Como a divergência radica, em essência, quanto a ter se configurado a decadência, por entender a ilustre Desembargadora que o direito à ação rescisória, na hipótese prevista no parágrafo 12 do artigo 525 do CPC/2015, em conjunto com o previsto no artigo 966, inciso V, também do CPC/2015, somente não é alcançado pela decadência se a declaração de inconstitucionalidade pelo egrégio Supremo Tribunal Federal der-se ainda na vigência do prazo de decadência para a ação rescisória, entendo necessário considerar certos aspectos, que, a meu ver, “concessa venia”, infirmam o pensar exposto na divergência.

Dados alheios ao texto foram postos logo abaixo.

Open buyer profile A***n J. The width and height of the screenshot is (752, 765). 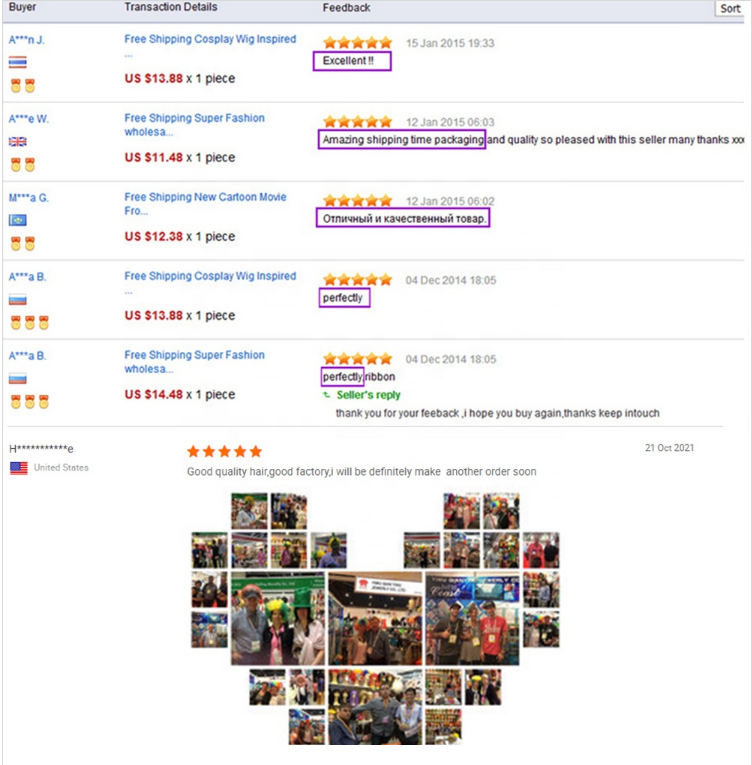click(x=26, y=40)
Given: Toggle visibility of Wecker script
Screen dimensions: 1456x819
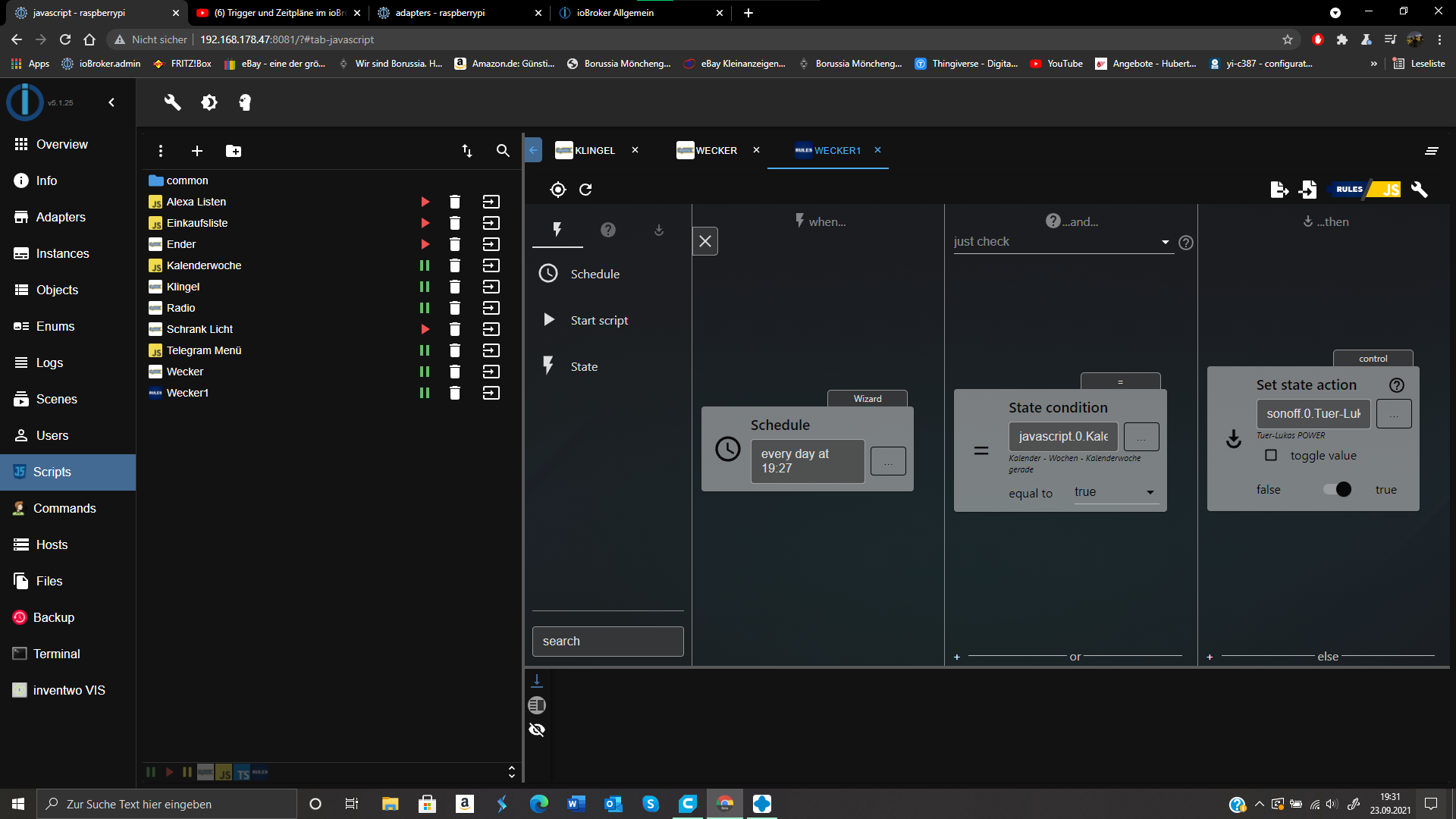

Sobremaneira importante considerar que, em função do valor da segurança jurídica, erigido como valor nuclear no CPC/2015, o Legislador engendrou instrumentos pelos quais esse valor possa ser implementado nos casos em concreto, o que o conduziu a criar uma hipótese para a ação rescisória, subsumindo-a ao conceito genérico previsto no enunciado do artigo 955, inciso V, do CPC/2015 (“violar manifestamente norma jurídica”), prevendo, pois, no artigo 525, parágrafo 12, que se deverá considerar como “inexigível a obrigação reconhecida em título executivo judicial fundado em lei ou ator normativo considerado como inconstitucional pelo Supremo Tribunal Federal (…)”, o que deu azo a uma considerável ampliação da ação rescisória, agora a ser utilizada não somente para aquelas tradicionais hipóteses de nulidade/anulabilidade da sentença transitada julgado, senão que empregada que deve ser também para que prevaleça o valor da segurança jurídica, o que é de ocorrer quando o Supremo Tribunal Federal, exercendo controle concentrado ou difuso de constitucionalidade, tenha decidido com efeito vinculante e obrigatório determinado tema.
A rigor não se trata apenas de ampliação de hipótese de cabimento da ação rescisória, mas verdadeiramente de uma modificação na natureza jurídica da ação rescisória em nosso direito positivo. Se antes, nos regimes dos CPC/1939 e CPC/1973, poder-se-ia dizer, como fez FREDERICO MARQUES, no sentido de que se tratava de “Remédio por excelência para anulação dos efeitos da sentença passada em julgado, a ação rescisória é de natureza constitutiva, uma vez que tem por fim extinguir a situação jurídica consubstanciada na decisão que se busca anular” (“Instituições de Direito Processual Civil”, vol. IV, p. 369), hoje, diante do CPC/2015, transmudou-se a natureza jurídica da ação rescisória, conferindo-lhe um papel que antes não possuía e não lhe era próprio, que é não é mais apenas o de fazer rescindir uma sentença porque nula ou anulável, mas sim porque a sua parte dispositiva colide com o que veio a decidir o Supremo Tribunal Federal com a nota de repercussão geral e vinculação obrigatória, quando leva a cabo o controle de constitucionalidade, concentrado ou difuso. A sentença ou o acórdão de tribunal local seriam válidos (e não nulos ou anuláveis), não fosse o relevante fato de que a sua parte dispositiva colide frontalmente com o decidiu o Tribunal de superposição e com poder de controle de constitucionalidade.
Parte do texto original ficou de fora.